▶ **MATERIAL FOR THIS TASK**:
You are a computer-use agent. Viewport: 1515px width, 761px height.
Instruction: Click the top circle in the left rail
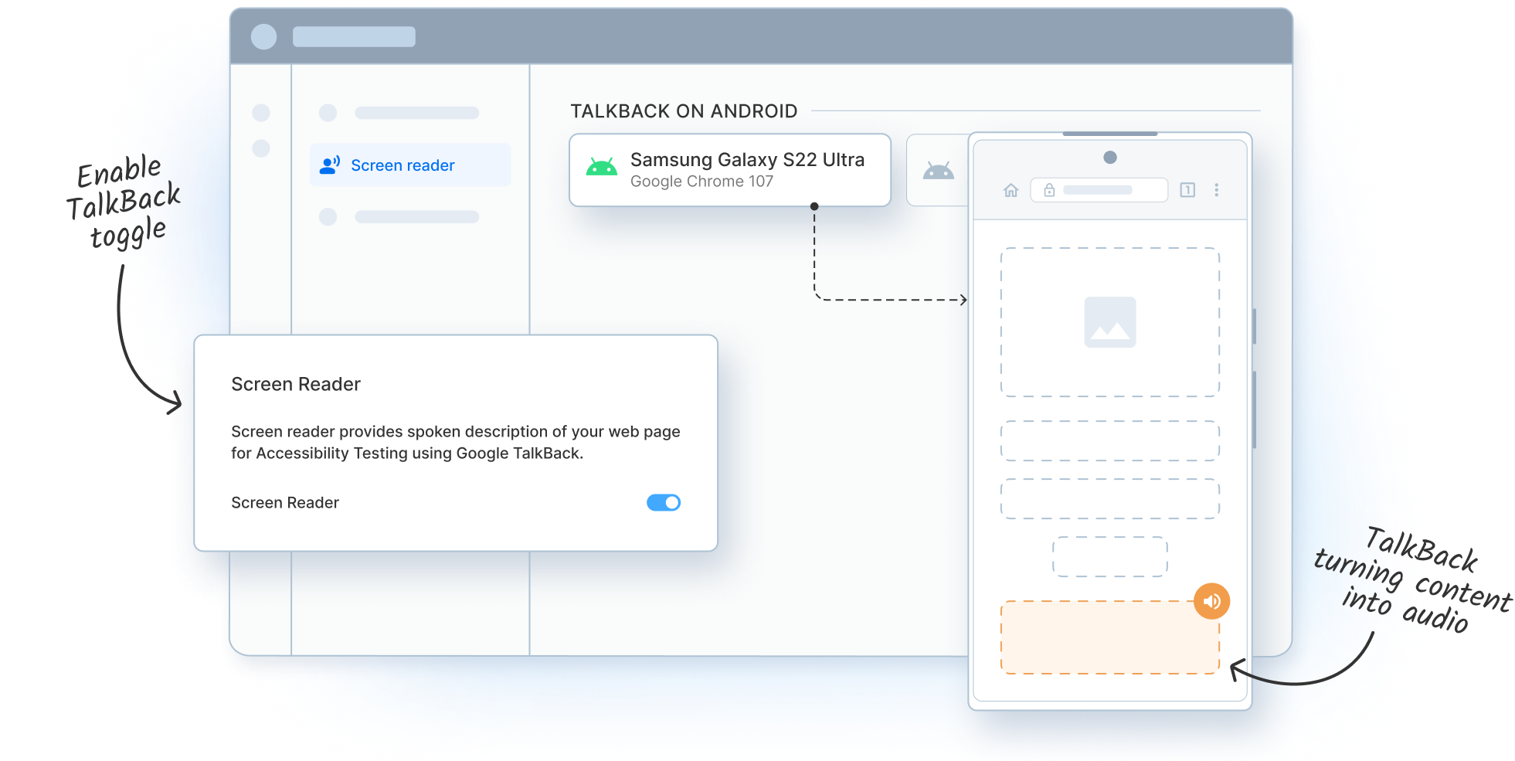coord(261,113)
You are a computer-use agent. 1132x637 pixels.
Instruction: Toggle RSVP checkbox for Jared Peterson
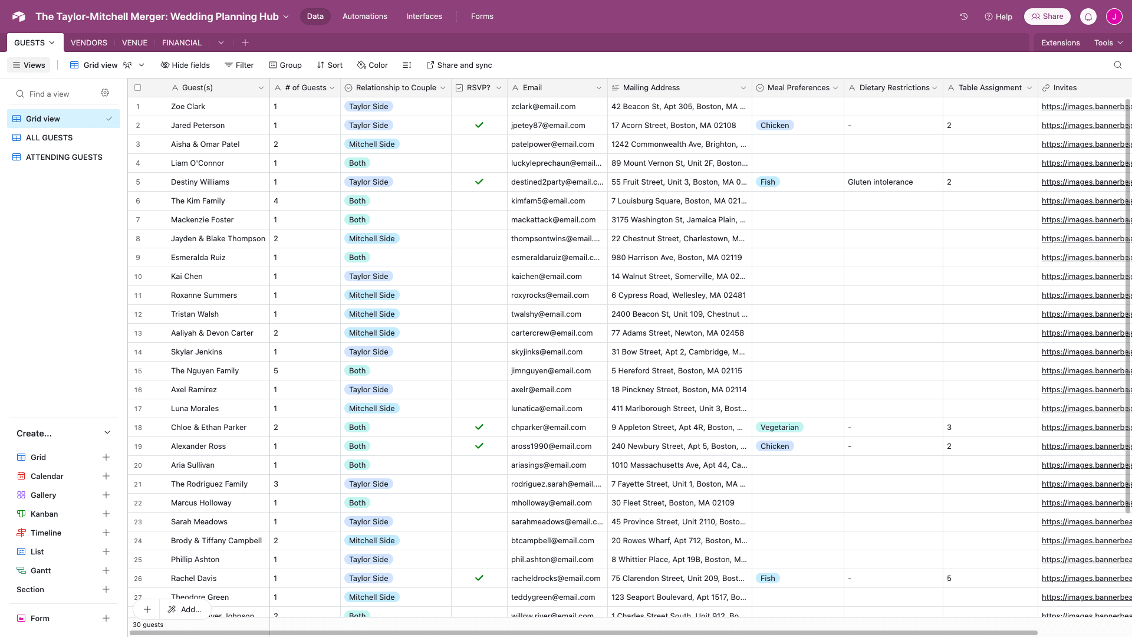pos(478,125)
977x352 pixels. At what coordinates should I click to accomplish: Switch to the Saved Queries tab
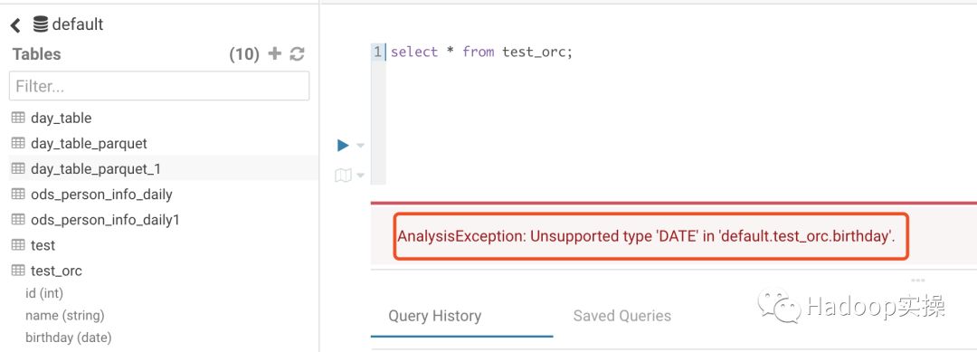point(621,316)
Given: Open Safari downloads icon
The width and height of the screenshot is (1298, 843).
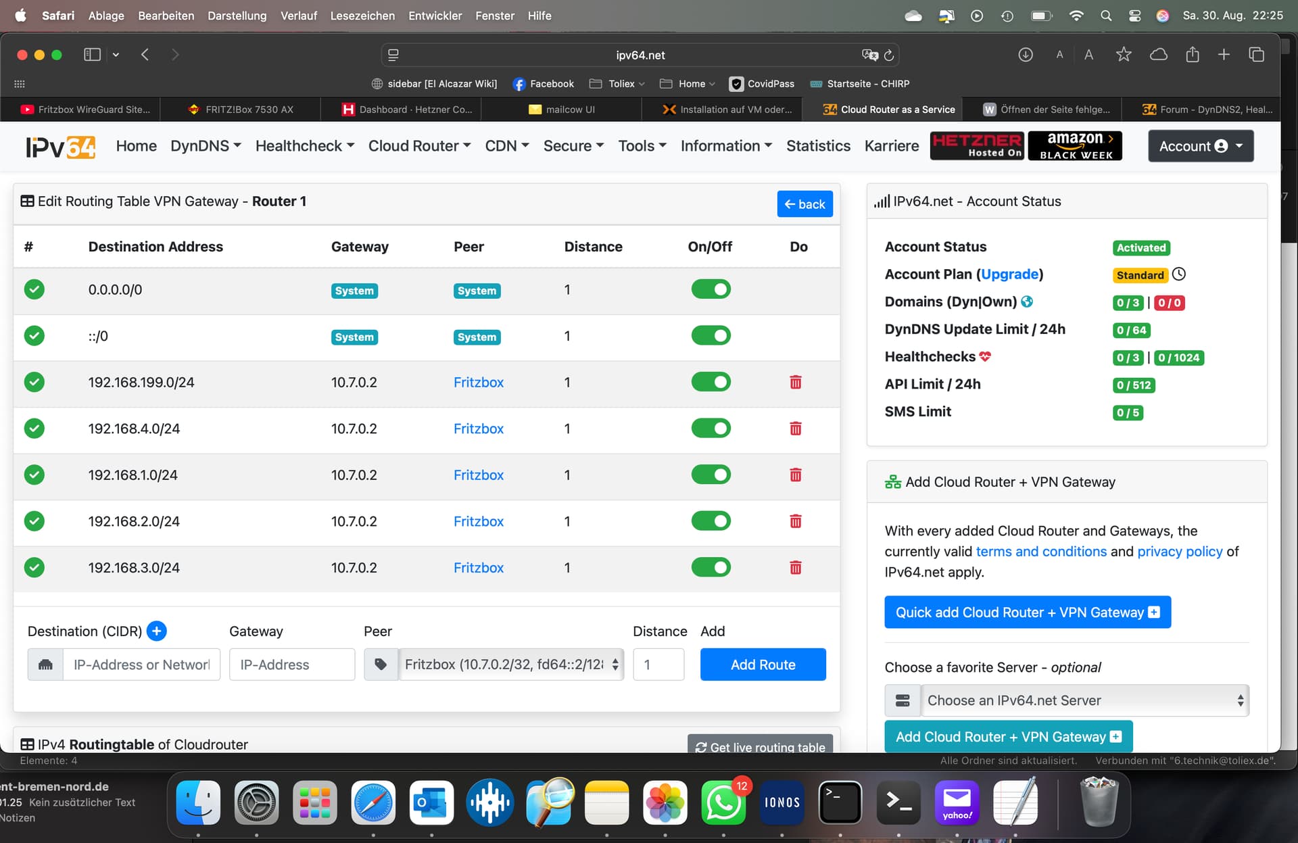Looking at the screenshot, I should click(1025, 55).
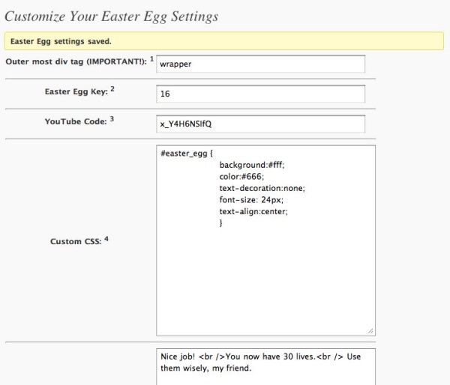Click the empty area of the Custom CSS textarea
The image size is (450, 385).
(266, 285)
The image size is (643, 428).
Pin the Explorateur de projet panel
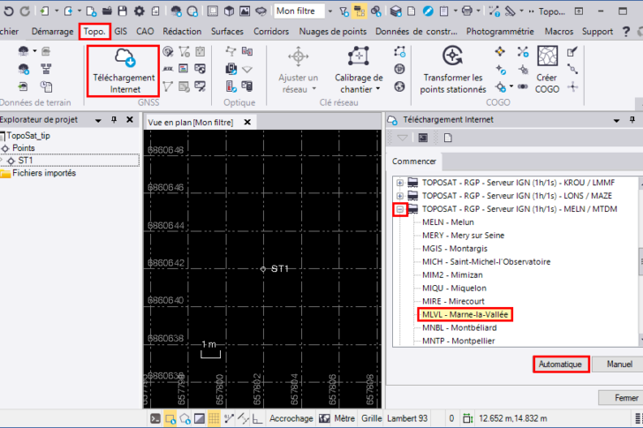pos(114,119)
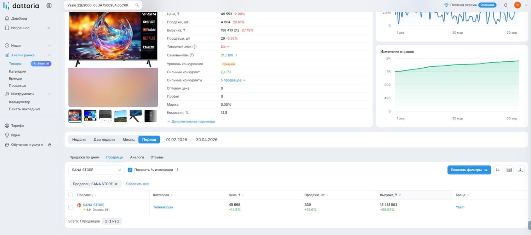Click question icon beside Показать % изменения
The image size is (531, 235).
click(x=177, y=170)
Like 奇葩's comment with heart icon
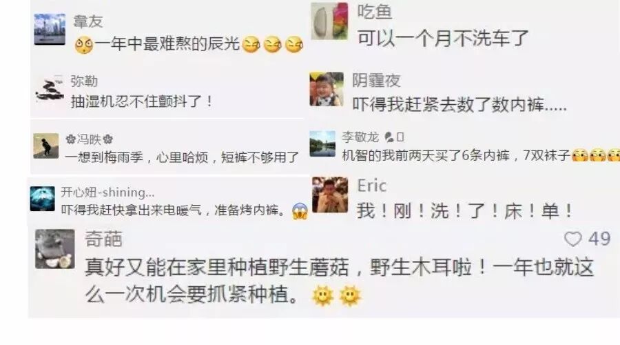Viewport: 620px width, 345px height. (572, 239)
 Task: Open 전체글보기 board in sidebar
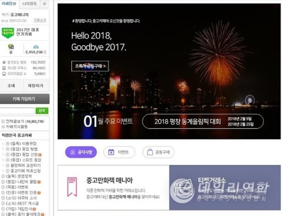(23, 121)
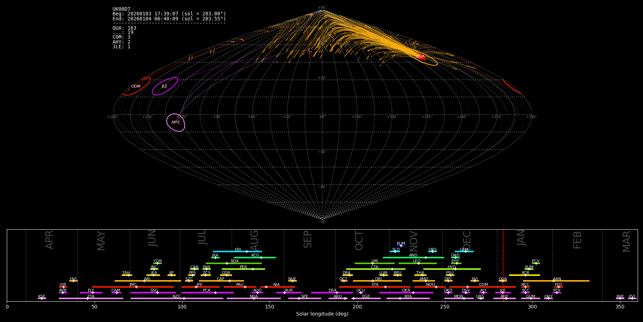Click the NZC shower label

click(176, 297)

▶ **EXERCISE TASK**:
Return every line of the records above that contains the word "pixels", copied in full.

▶ **REPLY TO THE EXERCISE**:
You are a computer-use agent. 1132x637 pixels.
977x352 pixels. At what coordinates should I click to accomplish: Switch to the Saved Queries tab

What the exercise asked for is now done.